>>>>>

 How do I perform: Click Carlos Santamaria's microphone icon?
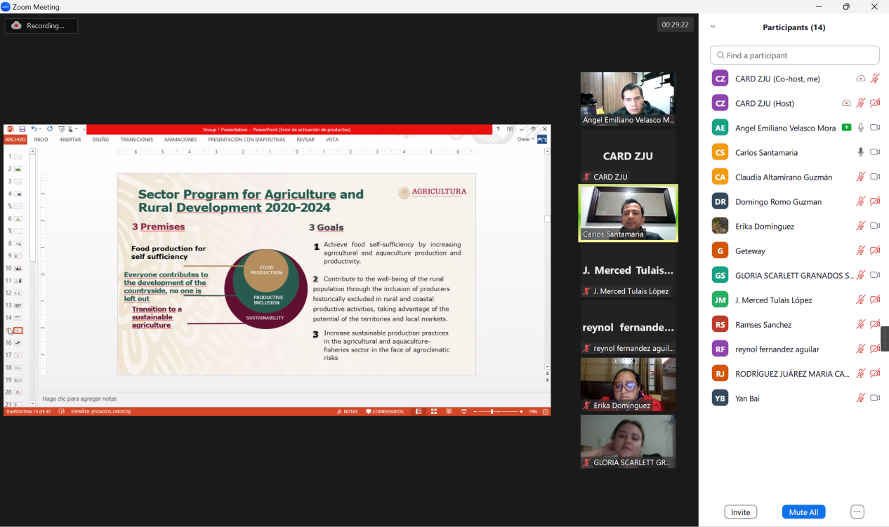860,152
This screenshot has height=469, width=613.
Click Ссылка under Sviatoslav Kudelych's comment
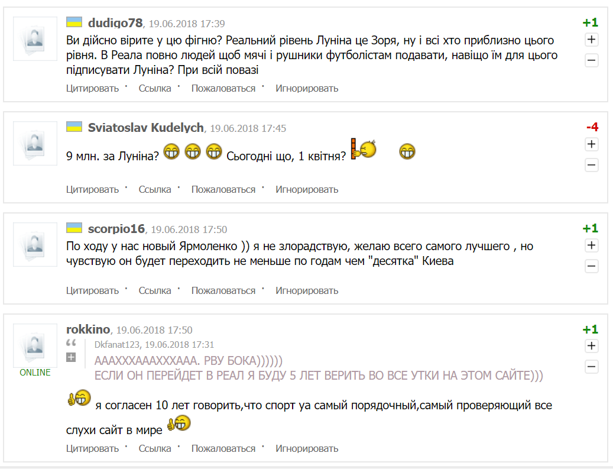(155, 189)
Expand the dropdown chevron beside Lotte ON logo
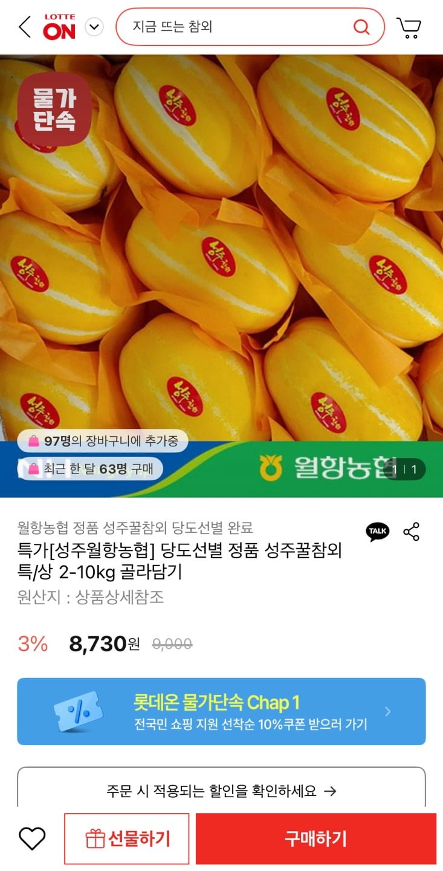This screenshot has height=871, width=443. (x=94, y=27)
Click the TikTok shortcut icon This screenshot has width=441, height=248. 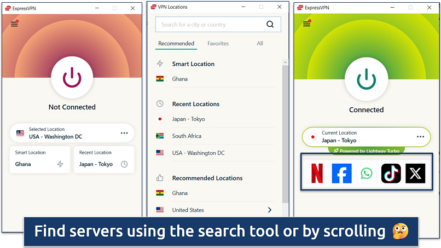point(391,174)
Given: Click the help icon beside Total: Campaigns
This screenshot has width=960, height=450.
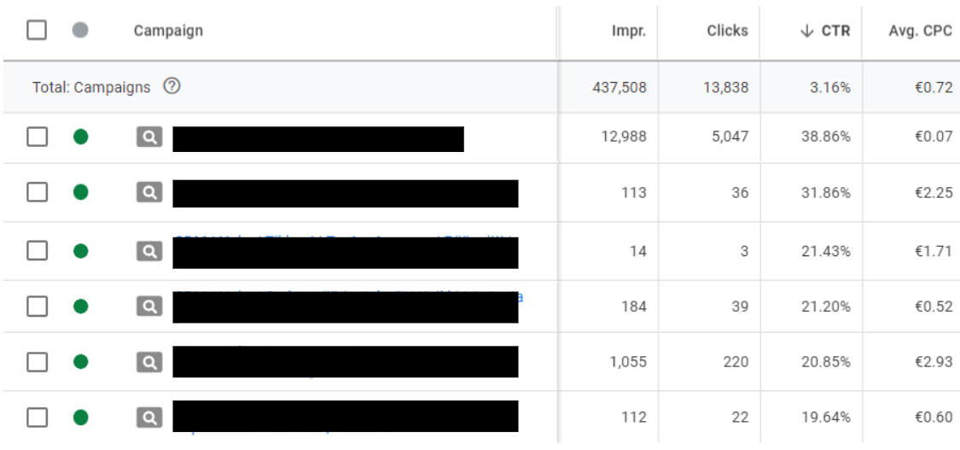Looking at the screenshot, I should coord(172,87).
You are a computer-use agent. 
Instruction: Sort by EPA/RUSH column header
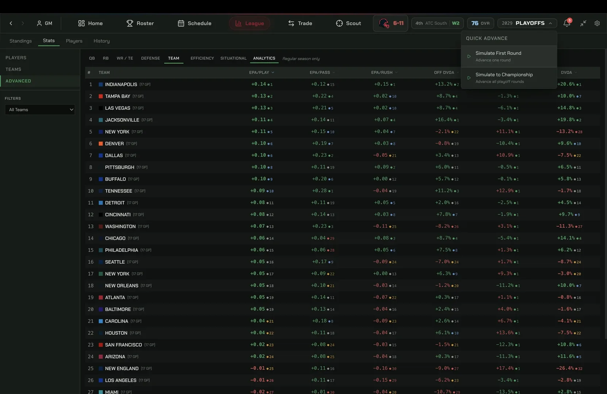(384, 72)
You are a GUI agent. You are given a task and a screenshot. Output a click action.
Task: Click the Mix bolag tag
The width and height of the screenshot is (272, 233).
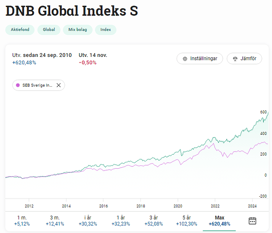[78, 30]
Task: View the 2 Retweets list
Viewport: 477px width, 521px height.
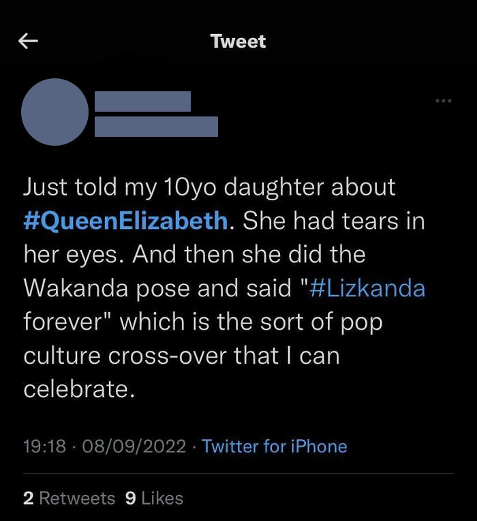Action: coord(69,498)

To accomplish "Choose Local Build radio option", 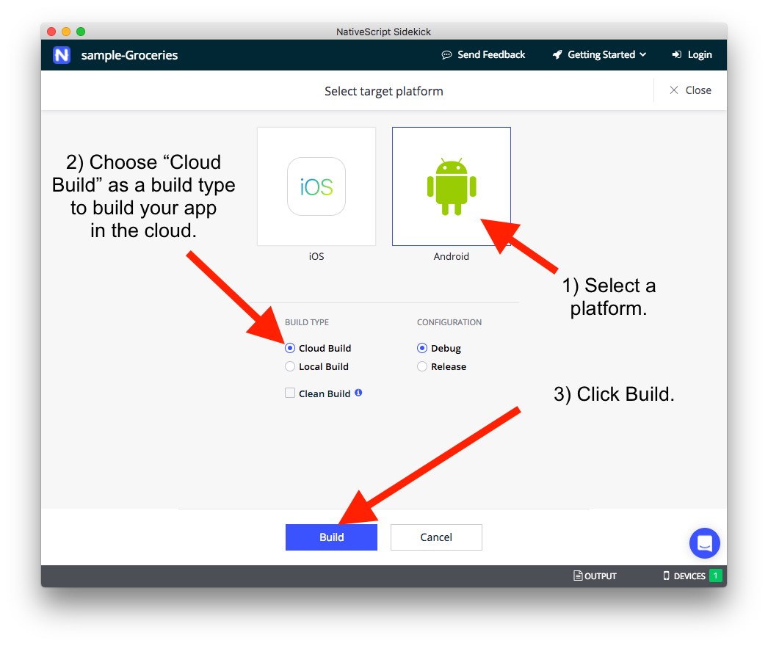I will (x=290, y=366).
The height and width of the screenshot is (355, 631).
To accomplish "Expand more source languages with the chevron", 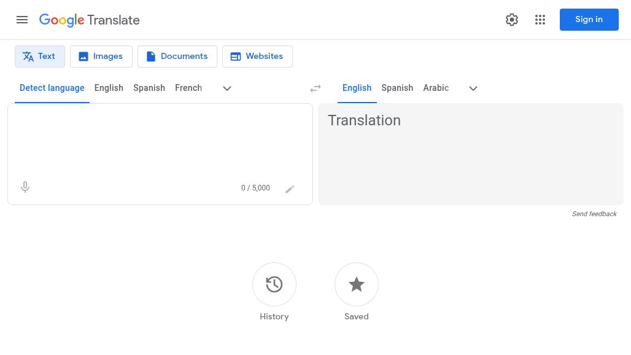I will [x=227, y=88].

<<<<<
>>>>>

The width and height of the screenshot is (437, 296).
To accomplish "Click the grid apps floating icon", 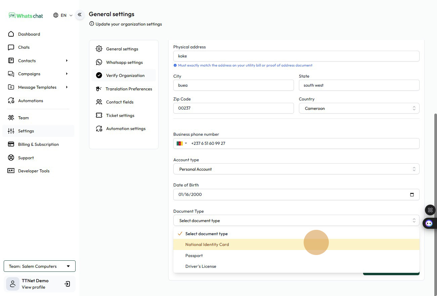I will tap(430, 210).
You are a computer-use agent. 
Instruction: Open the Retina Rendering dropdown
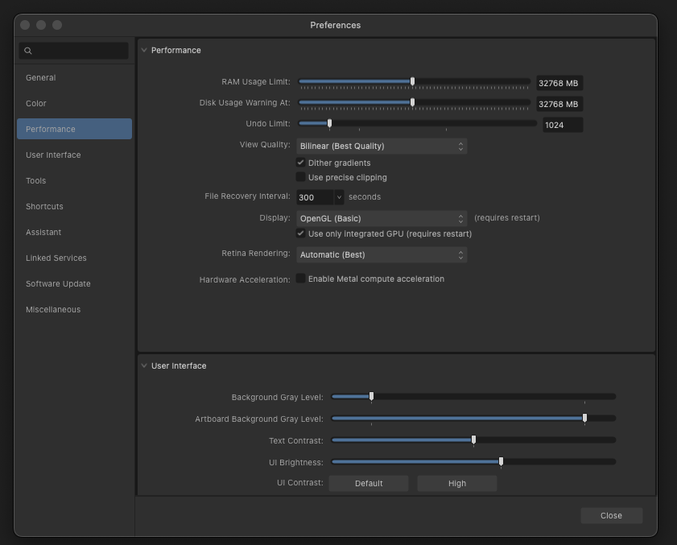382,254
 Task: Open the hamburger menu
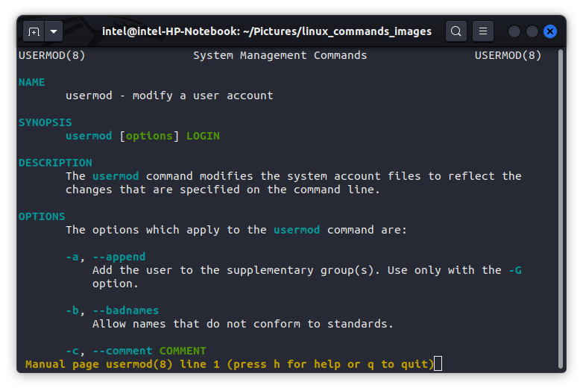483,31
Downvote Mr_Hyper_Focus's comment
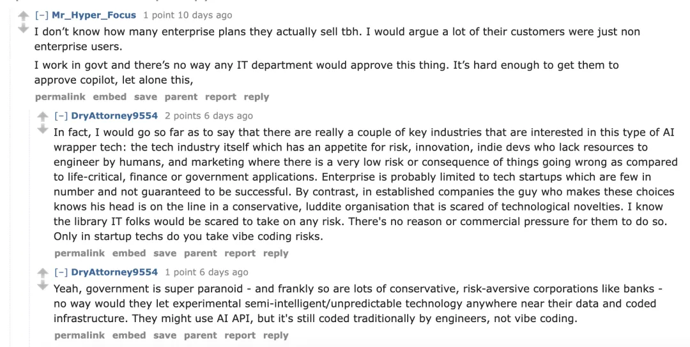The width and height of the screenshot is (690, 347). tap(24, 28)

<<<<<

Though the entries above contain pictures, none should be copied; reproduce only the lines between the one holding "This screenshot has width=960, height=450." and the one holding "Task: View the 2 Retweets list", inclusive, exactly as written.

* [Written solution]
This screenshot has width=960, height=450.
Looking at the screenshot, I should coord(172,87).
You are a computer-use agent. 
Instruction: Sort by EPA/RUSH column header
(384, 72)
You are a GUI agent. You are given a task and a screenshot. Output a click action.
Task: Click the Mix bolag tag
The width and height of the screenshot is (272, 233).
[78, 30]
Task: View the 2 Retweets list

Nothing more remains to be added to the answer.